The procedure for reducing arithmetic expressions to a sum of products can be described by rewrite rules, the main ones being left and right distributivity

(e * (f + g)) = ((e * f) + (e * g)),
((f + g) * e) = ((f * e) + (g * e)),
which we intend to be applied as left-to-right rewrite rules. We'll say an expression is ``flat'' when neither rule is applicable anywhere in the expression.

Problem 1: Assuming for the moment that the only operations in expressions are + and *, give an illustrative example of the general form of a flat expression.

Problem 2: The distributivity rules are ``terminating'': starting with any expression, no matter where the rules are successively applied, a flattened expression will be reached. This fact is not obvious because if e is a ``large'' subexpression with many non-flat subexpressions, then the righthand side of the rule with two occurrences of e may be larger, have more redexes, etc., than the lefthand side with only one e.

There is an ingenious, simple way to verify this termination claim.

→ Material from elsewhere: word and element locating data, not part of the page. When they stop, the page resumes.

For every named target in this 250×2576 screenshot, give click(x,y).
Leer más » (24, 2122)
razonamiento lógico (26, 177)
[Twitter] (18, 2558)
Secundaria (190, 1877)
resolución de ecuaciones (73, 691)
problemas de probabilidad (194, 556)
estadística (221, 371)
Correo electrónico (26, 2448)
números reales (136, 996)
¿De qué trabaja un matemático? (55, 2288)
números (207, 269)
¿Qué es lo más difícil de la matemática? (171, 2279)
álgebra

Define the measure, mu{h}, of an arithmetic expression, h, by induction (again, for simplicity assume the only operations are + and *):

mu{n} = 2, for any number n,
mu{v} = 2, for any variable v,
mu{(e + f)} = mu{e} + mu{f} + 1,
mu{(e * f)} = mu{e} * mu{f}.
Then termination follows from the observation that the measure of any expression is always an integer > 1, and if h can be rewritten by one application of a distributivity rule into an expression h', in symbols,
h ==> h'
then
mu{h} > mu{h'}.
Prove these facts.

Hint: It's easy verify that

mu{(e * (f + g))} > mu{((e * f) + (e * g))},
but termination does not follow solely from this fact, since the subexpression (e * (f + g)) which gets rewritten may not the whole of h. Think about a proof by induction on the size of an expression.

Problem 3: Now we extend the directed distributivity rules to handle arithmetic expressions with the unary minus operator, -, as well as + and *:

-(-e) = e,
-(f + g) = ((-f) + (-g)),
-(f * g) = ((-f) * g).
Define mu{-h} so the previous argument extends to show that repeatedly using any of the distributivity rules and the three rules above for minus as left to right rewriting rules will eventually terminate on any arithmetic expression.